WHAT TO WORK ON: Only the text belongs in the copy: repeat each record exactly, without pictures.

[Pixel coordinate grounding data]
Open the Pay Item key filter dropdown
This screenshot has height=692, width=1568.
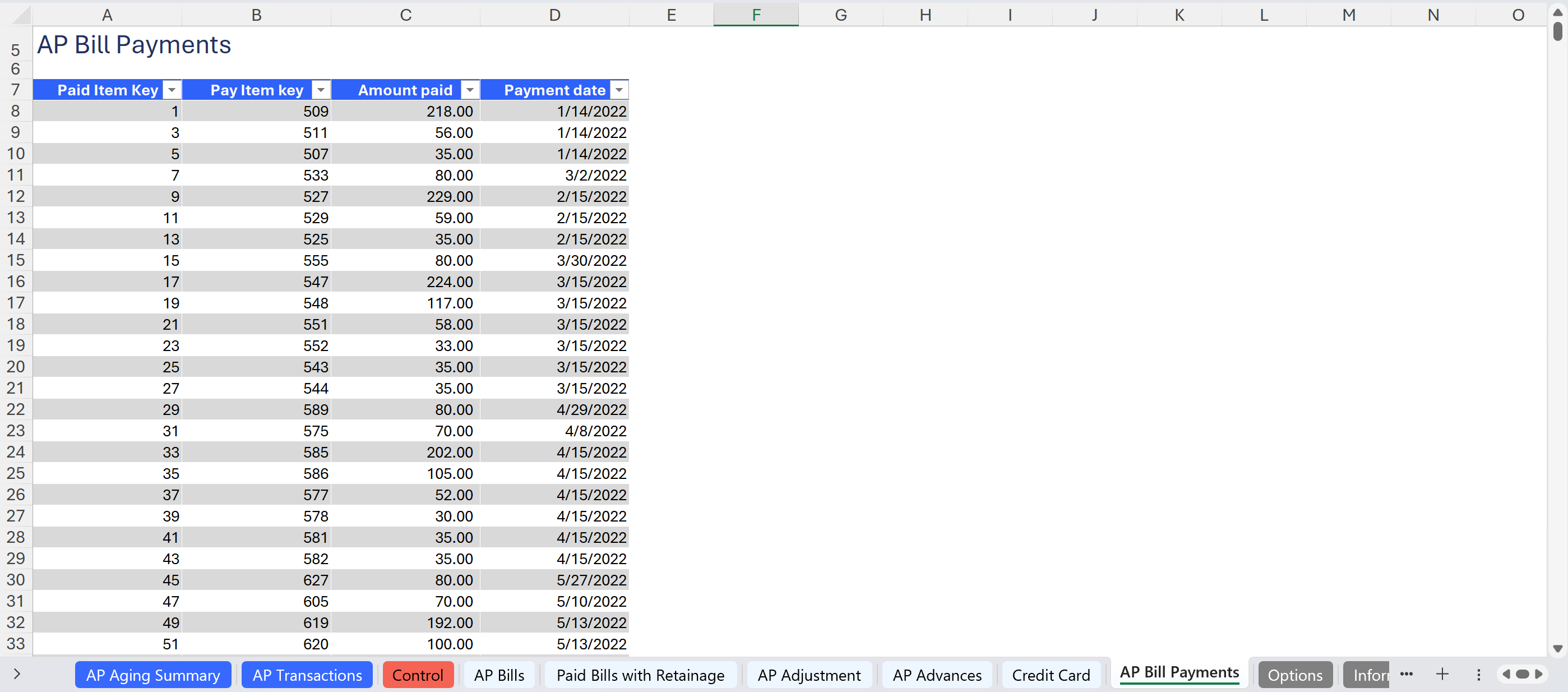click(321, 90)
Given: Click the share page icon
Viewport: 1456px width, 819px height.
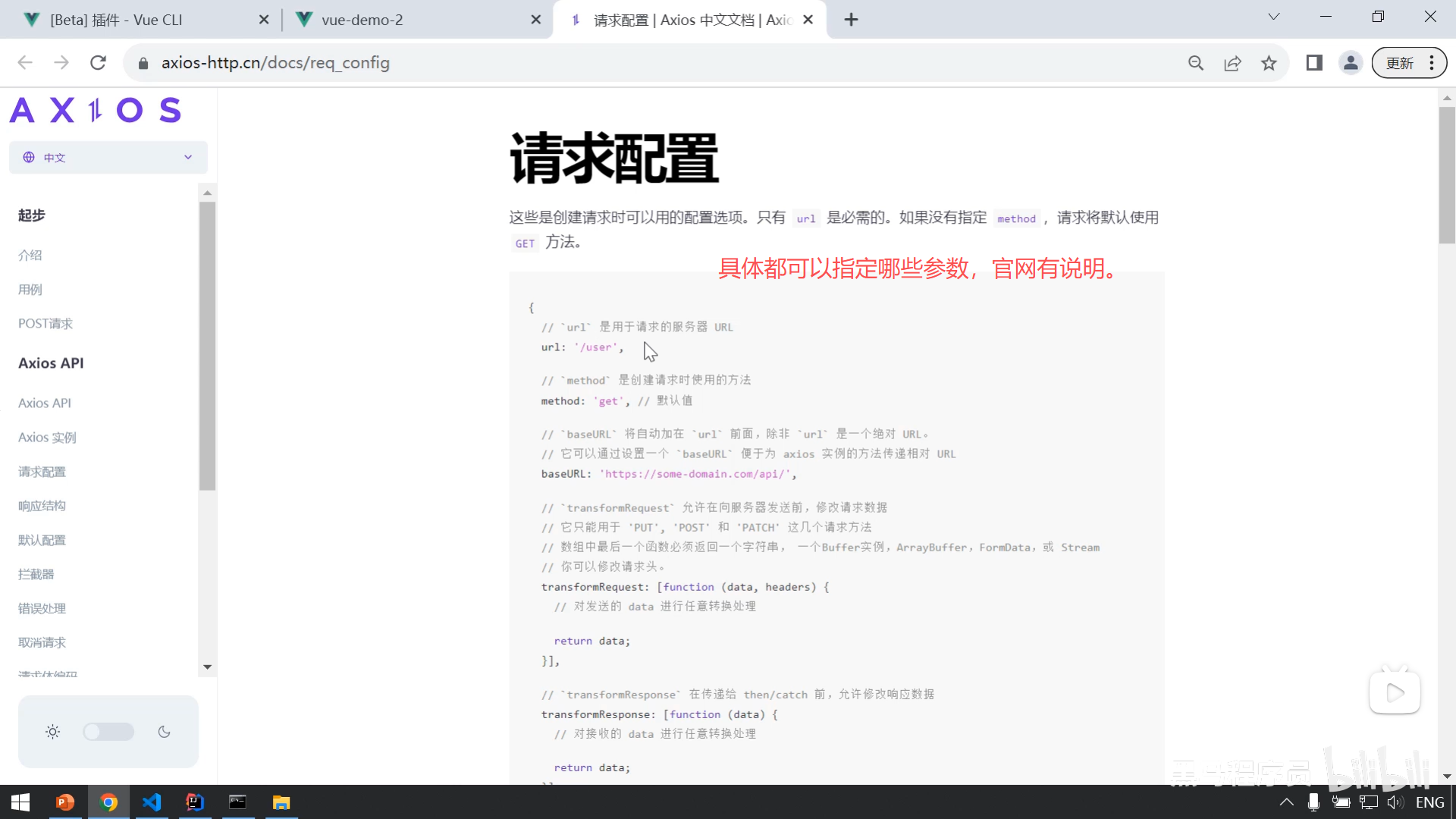Looking at the screenshot, I should click(1232, 63).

SOLUTION TO THIS PROBLEM:
Open the Pay Item key filter dropdown
This screenshot has height=692, width=1568.
click(321, 90)
Given: Click the share page icon
Viewport: 1456px width, 819px height.
Looking at the screenshot, I should click(1232, 63).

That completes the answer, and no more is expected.